Problem details —
Return the data below exactly, but only from the line containing "Expand the third Used AskYourPDF chevron" through the line containing "The image size is (900, 523).", with both of those lines included.

-- Opening Marker --

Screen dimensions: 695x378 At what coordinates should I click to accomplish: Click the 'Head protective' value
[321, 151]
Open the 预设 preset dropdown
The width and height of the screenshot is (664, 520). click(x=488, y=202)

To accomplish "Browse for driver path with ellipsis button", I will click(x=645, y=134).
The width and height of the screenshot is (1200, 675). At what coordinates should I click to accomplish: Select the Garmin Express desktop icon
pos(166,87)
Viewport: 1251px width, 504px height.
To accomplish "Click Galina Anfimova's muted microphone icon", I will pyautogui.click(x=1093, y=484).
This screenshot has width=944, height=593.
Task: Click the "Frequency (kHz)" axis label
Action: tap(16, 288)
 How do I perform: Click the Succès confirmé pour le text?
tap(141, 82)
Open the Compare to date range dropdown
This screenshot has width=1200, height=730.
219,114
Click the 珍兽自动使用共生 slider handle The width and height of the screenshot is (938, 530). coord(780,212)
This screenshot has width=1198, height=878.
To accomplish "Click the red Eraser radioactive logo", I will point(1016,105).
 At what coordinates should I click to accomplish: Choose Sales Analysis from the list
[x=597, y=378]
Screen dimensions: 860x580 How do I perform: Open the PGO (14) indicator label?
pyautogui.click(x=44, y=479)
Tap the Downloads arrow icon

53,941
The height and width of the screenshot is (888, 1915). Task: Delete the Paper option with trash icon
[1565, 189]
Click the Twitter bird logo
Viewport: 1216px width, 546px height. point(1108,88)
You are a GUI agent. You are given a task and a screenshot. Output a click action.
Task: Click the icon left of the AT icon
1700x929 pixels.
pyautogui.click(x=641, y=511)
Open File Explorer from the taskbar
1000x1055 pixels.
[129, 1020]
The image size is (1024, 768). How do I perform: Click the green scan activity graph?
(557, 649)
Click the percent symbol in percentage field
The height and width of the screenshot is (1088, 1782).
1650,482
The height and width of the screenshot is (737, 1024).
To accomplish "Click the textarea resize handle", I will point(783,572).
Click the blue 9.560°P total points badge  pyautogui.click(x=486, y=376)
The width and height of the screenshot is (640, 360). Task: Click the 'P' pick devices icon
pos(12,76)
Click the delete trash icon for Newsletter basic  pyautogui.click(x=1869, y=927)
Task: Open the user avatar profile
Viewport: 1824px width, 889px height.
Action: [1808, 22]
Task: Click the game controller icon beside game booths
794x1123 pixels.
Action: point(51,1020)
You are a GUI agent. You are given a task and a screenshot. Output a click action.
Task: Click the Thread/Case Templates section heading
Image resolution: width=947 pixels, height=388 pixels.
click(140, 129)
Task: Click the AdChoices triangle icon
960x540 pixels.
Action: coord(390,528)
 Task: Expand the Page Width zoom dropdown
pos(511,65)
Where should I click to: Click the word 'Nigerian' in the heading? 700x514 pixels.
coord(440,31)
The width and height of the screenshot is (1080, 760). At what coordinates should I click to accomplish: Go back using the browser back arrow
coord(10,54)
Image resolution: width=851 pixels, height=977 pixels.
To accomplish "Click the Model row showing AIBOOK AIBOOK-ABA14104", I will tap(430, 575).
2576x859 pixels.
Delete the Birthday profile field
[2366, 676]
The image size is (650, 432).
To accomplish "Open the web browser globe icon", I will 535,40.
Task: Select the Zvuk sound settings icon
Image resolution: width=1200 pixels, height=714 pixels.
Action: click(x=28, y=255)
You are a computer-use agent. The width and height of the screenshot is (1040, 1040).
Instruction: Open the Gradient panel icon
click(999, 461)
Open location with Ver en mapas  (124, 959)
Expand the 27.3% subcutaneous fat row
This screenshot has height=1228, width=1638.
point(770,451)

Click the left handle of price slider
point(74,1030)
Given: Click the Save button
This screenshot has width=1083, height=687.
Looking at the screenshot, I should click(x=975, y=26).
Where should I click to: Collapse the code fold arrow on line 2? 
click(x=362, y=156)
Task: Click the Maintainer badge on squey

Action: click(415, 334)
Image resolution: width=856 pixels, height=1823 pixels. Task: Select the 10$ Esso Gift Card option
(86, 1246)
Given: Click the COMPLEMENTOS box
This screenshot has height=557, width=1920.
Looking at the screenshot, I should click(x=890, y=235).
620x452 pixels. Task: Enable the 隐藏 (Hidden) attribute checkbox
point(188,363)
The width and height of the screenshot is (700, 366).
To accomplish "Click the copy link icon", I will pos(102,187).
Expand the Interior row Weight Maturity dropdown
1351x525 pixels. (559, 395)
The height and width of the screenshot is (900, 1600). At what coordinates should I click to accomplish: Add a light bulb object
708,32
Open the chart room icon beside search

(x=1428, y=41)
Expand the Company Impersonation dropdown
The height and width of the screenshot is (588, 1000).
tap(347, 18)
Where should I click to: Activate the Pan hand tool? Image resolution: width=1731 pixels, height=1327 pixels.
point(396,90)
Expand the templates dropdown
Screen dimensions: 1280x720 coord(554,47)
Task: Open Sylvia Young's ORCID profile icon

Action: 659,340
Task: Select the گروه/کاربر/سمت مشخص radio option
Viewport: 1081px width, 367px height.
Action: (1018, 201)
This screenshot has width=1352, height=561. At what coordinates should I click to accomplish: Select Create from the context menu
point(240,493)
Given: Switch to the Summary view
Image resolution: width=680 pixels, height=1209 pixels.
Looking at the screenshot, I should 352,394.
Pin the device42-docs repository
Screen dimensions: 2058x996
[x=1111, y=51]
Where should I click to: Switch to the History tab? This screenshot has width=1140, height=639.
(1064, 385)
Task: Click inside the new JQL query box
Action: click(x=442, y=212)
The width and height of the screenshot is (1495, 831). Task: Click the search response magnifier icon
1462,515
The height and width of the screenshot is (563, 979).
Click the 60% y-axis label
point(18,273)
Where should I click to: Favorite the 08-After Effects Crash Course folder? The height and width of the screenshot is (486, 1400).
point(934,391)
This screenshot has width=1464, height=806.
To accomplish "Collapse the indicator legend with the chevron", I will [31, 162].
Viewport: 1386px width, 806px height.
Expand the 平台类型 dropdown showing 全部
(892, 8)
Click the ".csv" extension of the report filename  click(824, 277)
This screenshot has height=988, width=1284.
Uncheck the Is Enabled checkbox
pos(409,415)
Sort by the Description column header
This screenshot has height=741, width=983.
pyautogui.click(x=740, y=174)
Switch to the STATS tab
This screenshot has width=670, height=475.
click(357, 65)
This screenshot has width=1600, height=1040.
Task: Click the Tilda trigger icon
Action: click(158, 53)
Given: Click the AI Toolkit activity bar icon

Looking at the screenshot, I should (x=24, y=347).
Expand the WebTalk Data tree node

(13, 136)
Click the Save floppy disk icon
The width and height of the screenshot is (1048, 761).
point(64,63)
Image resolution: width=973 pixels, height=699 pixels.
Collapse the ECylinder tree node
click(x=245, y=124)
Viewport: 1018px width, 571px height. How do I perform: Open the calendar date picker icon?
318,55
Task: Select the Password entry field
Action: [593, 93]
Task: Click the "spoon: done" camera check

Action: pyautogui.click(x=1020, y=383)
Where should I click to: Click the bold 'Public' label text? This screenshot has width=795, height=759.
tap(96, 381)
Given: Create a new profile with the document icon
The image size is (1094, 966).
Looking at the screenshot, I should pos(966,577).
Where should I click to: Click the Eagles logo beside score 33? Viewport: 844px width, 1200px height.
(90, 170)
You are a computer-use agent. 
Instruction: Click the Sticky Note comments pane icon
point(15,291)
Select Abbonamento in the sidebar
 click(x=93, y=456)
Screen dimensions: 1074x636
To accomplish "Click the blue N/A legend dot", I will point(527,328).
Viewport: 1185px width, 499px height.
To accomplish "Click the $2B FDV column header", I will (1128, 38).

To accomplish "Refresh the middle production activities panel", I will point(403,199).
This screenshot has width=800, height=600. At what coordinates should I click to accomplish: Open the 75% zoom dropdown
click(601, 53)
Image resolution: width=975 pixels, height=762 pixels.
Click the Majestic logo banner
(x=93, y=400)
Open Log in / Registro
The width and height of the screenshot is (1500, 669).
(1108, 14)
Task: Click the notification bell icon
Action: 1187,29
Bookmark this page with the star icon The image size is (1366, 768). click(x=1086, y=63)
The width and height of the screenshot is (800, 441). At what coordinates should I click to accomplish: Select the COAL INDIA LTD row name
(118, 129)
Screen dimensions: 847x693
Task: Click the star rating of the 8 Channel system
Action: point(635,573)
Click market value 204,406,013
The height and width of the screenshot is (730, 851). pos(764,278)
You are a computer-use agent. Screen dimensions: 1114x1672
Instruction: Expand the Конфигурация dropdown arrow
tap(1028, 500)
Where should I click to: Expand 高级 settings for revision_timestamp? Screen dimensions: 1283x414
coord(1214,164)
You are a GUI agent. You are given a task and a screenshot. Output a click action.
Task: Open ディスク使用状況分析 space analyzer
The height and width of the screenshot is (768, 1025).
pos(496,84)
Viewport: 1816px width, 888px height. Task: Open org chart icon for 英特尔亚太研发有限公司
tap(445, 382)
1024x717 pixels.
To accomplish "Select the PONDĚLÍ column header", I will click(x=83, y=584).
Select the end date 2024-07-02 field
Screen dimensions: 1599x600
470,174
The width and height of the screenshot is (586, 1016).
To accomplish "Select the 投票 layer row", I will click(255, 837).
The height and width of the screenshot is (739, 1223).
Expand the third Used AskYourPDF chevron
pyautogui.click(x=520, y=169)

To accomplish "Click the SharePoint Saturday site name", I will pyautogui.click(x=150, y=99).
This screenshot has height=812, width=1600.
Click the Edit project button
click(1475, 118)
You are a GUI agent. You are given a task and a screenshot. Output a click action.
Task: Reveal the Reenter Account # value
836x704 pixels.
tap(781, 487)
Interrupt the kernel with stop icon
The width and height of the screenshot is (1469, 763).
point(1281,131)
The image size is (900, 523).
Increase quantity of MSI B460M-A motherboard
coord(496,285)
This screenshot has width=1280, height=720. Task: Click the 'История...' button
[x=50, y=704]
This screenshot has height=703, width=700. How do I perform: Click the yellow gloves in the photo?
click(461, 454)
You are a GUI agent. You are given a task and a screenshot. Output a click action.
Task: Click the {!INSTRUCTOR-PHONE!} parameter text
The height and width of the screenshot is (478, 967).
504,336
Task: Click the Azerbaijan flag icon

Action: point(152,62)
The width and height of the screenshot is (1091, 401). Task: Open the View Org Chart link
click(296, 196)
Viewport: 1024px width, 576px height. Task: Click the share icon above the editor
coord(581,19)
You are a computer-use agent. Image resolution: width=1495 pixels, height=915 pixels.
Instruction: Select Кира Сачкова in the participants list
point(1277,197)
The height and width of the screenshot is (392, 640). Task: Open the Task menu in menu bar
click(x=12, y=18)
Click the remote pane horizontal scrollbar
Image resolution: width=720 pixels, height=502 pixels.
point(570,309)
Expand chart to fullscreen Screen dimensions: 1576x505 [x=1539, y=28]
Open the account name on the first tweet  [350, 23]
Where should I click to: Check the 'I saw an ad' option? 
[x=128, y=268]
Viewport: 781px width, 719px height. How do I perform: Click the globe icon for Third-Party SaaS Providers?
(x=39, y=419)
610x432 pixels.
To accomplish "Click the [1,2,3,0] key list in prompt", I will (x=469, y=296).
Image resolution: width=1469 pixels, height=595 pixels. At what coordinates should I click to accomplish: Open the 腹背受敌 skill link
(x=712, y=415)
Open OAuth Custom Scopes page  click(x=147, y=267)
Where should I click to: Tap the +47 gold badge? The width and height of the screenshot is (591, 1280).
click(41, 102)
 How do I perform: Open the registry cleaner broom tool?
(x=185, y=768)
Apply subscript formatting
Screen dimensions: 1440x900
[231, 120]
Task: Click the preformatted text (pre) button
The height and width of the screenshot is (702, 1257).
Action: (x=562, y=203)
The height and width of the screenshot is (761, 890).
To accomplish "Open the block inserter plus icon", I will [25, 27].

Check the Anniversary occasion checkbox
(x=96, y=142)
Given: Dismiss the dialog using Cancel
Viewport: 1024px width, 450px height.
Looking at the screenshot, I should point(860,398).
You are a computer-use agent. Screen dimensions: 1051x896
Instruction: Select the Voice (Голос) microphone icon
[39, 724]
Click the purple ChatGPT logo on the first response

-- Closing Marker --

Output for this exercise —
Expand the third Used AskYourPDF chevron
pyautogui.click(x=520, y=169)

To accomplish "Click the SharePoint Saturday site name", I will pyautogui.click(x=150, y=99).
This screenshot has height=812, width=1600.
Click the Edit project button
click(1475, 118)
You are a GUI agent. You are given a task and a screenshot. Output a click action.
Task: Reveal the Reenter Account # value
836x704 pixels.
tap(781, 487)
Interrupt the kernel with stop icon
The width and height of the screenshot is (1469, 763).
point(1281,131)
The image size is (900, 523).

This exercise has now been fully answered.